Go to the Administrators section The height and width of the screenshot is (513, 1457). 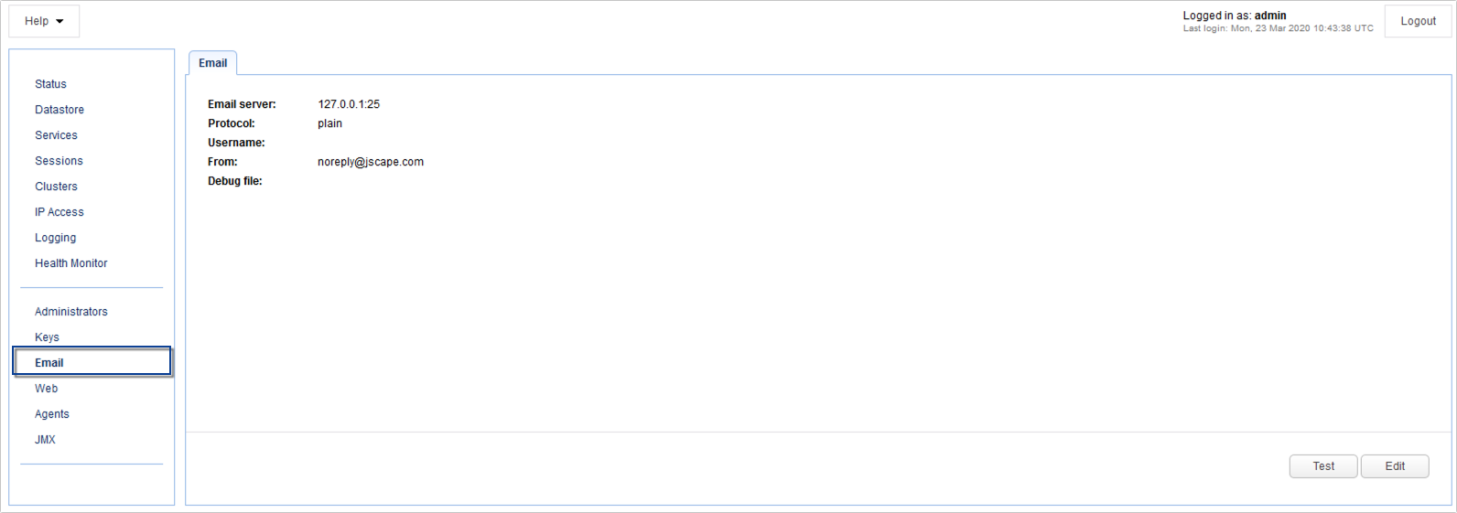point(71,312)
---*---
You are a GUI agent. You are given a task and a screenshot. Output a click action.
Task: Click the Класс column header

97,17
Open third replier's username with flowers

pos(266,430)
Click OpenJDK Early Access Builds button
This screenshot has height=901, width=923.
---*---
From the data above, output only the lines between the line containing "Click OpenJDK Early Access Builds button" and the line containing "This screenshot has height=901, width=923.", inclusive, exactly as written.

### RESULT OF THIS TASK
Click OpenJDK Early Access Builds button
This screenshot has height=901, width=923.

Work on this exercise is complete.